We study the kinematics of the Galactic thin and thick disk populations using stars from the RAVE survey ’ s second data release together with distance estimates from Breddels et al .
( 2009 ) .
The velocity distribution exhibits the expected moving groups present in the solar neighborhood .
We separate thick and thin disk stars by applying the X ( stellar-population ) criterion of Schuster et al .
( 1993 ) , which takes into account both kinematic and metallicity information .

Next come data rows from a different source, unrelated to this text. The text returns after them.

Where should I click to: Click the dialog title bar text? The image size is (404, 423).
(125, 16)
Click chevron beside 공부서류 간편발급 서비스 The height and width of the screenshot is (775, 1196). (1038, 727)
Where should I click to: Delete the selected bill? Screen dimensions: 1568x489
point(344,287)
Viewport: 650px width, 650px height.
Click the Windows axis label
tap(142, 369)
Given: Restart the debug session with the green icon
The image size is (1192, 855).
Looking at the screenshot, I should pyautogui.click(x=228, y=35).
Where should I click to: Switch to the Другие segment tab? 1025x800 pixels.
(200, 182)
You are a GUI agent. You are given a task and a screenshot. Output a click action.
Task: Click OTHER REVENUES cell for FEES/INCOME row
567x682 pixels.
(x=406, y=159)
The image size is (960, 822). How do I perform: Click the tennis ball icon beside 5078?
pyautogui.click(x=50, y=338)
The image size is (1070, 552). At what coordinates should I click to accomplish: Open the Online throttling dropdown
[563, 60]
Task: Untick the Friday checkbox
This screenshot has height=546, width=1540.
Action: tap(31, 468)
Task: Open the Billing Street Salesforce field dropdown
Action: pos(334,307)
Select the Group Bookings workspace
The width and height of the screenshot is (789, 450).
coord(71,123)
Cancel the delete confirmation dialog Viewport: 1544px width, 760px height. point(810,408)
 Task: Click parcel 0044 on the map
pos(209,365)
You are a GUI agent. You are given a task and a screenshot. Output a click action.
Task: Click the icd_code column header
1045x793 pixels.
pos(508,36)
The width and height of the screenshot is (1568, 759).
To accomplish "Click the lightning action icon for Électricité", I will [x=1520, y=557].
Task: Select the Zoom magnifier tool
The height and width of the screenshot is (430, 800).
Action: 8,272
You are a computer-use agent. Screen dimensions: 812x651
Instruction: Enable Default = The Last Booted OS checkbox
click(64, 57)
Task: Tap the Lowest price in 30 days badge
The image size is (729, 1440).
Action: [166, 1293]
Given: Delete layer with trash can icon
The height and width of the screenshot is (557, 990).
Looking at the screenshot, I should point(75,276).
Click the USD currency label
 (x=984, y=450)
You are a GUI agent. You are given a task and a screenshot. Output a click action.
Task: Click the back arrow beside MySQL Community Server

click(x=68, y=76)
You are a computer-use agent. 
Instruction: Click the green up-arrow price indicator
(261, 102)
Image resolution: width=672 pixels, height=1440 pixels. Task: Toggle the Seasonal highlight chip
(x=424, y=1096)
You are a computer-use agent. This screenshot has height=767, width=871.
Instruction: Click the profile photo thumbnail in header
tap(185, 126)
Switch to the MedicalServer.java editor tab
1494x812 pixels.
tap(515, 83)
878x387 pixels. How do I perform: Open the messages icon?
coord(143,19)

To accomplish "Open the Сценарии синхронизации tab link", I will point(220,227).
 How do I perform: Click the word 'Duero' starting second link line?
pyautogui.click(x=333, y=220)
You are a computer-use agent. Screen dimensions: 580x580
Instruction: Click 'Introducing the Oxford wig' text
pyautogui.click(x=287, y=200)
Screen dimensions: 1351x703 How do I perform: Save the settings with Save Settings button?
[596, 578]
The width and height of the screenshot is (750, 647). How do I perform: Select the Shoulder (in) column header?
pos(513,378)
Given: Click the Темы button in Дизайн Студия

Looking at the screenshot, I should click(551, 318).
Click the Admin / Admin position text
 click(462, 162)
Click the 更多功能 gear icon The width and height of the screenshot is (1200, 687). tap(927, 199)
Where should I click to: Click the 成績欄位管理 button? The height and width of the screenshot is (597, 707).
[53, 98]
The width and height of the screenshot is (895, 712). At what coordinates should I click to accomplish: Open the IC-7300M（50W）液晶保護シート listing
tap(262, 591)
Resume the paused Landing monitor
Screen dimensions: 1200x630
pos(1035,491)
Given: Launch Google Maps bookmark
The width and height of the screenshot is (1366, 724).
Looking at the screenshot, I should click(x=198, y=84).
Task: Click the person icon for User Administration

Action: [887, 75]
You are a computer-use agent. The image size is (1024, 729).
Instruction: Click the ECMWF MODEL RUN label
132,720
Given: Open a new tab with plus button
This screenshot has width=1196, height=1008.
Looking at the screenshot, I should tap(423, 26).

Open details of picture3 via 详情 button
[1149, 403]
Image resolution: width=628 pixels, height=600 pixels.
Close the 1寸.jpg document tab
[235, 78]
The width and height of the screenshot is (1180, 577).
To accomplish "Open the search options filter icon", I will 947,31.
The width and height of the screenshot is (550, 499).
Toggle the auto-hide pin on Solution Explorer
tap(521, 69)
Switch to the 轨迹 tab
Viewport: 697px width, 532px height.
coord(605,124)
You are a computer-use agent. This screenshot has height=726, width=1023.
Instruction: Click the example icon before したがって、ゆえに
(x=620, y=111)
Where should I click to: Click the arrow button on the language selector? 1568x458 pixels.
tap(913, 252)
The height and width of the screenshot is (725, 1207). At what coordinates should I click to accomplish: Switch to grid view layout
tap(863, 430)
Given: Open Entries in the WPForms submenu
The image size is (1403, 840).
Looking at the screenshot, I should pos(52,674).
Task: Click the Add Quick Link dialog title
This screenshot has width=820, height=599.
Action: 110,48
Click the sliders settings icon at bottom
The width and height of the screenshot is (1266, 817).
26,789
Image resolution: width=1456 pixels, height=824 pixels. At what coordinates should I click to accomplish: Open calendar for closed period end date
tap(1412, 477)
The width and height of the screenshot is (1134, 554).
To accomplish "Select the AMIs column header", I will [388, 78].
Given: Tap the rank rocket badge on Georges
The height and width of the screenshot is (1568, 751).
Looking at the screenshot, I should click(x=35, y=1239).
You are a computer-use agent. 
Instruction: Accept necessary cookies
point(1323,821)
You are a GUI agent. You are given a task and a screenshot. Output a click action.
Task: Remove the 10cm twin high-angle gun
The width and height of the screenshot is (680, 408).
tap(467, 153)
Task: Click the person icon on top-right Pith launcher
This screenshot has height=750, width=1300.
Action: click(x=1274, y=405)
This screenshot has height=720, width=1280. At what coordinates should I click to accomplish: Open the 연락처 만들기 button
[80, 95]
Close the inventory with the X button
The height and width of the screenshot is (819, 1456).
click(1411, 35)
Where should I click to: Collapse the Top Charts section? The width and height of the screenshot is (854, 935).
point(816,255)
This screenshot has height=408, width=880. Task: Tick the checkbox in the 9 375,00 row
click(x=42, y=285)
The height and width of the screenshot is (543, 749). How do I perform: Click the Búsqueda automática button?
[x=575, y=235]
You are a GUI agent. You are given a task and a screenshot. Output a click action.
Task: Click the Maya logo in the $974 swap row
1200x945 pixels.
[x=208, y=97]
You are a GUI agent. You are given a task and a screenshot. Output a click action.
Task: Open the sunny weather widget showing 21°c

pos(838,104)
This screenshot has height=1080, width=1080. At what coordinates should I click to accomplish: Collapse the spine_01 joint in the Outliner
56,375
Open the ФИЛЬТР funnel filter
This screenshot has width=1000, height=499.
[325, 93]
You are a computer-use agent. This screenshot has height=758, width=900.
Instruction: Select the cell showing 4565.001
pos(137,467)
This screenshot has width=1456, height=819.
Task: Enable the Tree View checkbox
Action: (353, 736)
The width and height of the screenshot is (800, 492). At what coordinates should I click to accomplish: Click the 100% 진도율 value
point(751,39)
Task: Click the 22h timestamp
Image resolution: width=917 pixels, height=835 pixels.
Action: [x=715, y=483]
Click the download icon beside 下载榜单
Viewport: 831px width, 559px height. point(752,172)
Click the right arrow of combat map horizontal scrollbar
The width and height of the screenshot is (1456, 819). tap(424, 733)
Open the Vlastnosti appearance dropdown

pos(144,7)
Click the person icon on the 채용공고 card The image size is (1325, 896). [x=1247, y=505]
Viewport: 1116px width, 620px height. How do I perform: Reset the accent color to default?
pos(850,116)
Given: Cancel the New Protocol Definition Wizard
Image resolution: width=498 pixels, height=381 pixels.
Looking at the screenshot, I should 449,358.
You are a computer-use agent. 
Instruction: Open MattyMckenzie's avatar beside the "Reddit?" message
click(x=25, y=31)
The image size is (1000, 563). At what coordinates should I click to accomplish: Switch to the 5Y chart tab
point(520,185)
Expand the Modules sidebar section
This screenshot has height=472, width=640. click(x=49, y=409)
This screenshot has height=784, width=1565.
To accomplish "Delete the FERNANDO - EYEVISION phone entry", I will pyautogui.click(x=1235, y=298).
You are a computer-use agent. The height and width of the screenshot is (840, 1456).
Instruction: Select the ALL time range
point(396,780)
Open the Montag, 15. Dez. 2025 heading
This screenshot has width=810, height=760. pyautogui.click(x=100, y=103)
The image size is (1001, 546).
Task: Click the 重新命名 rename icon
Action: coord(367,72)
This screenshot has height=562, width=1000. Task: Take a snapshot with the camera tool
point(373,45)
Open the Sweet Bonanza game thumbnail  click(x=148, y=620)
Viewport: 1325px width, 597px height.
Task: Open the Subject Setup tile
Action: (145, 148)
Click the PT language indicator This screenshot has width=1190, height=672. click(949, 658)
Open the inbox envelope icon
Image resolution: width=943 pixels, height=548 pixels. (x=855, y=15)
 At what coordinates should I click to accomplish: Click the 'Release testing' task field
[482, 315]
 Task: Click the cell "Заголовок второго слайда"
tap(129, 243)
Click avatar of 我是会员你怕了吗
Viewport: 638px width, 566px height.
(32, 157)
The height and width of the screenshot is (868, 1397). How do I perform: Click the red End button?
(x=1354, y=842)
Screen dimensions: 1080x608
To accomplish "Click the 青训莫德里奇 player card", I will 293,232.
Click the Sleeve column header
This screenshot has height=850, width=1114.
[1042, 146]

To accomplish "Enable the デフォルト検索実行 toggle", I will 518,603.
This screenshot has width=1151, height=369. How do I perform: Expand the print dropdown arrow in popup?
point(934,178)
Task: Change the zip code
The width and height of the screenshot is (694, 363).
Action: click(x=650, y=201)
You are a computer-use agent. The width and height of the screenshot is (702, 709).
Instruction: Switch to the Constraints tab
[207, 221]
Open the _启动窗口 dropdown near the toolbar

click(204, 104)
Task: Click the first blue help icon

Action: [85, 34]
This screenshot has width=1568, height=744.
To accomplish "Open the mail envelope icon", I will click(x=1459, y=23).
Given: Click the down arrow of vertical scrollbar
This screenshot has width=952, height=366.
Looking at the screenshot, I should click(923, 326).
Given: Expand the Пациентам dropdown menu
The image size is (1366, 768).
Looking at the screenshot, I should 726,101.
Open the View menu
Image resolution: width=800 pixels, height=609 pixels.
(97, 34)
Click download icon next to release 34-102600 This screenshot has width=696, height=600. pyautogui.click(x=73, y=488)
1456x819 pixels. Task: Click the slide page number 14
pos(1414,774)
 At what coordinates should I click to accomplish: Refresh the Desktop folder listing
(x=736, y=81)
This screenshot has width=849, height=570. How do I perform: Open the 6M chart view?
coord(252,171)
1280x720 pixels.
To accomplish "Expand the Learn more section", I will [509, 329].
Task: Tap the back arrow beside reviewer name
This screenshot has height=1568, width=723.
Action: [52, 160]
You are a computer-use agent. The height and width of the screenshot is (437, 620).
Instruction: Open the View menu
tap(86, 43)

For 1906 thin disk and 110 thick disk stars classified in this way , we find a vertical velocity dispersion , mean rotational velocity and mean orbital eccentricity of ( \sigma _ { W } , \langle V _ { \Phi } \rangle, \langle e \rangle ) _ { \text { thin } } = ( 18 \pm 0.3 km s ^ { -1 } , 223 \pm 0.4 km s ^ { -1 } , 0.07 \pm 0.07 ) and ( \sigma _ { W } , \langle V _ { \Phi } \rangle, \langle e \rangle ) _ { \text { thick } } = ( 35 \pm 2 km s ^ { -1 } , 163 \pm 2 km s ^ { -1 } , 0.31 \pm 0.16 ) , respectively .
From the radial Jeans equation , we derive a thick disk scale length in the range 1.5 - 2.2 kpc , whose greatest uncertainty lies in the adopted form of the underlying potential .
The shape of the orbital eccentricity distribution indicates that the thick disk stars in our sample most likely formed in situ with minor gas-rich mergers and/or radial migration being the most likely cause for their orbits .
We further obtain mean metal abundances of \langle [ M / H ] \rangle _ { \text { thin } } = +0.03 \pm 0.17 , and \langle [ M / H ] \rangle _ { \text { thick } } = -0.51 \pm 0.23 , in good agreement with previous estimates .
We estimate a radial metallicity gradient in the thin disk of -0.07 dex kpc ^ { -1 } , which is larger than predicted by chemical evolution models where the disk grows inside-out from infalling gas .
It is , however , consistent with models where significant migration of stars shapes the chemical signature of the disk , implying that radial migration might play at least part of a role in the thick disk ’ s formation .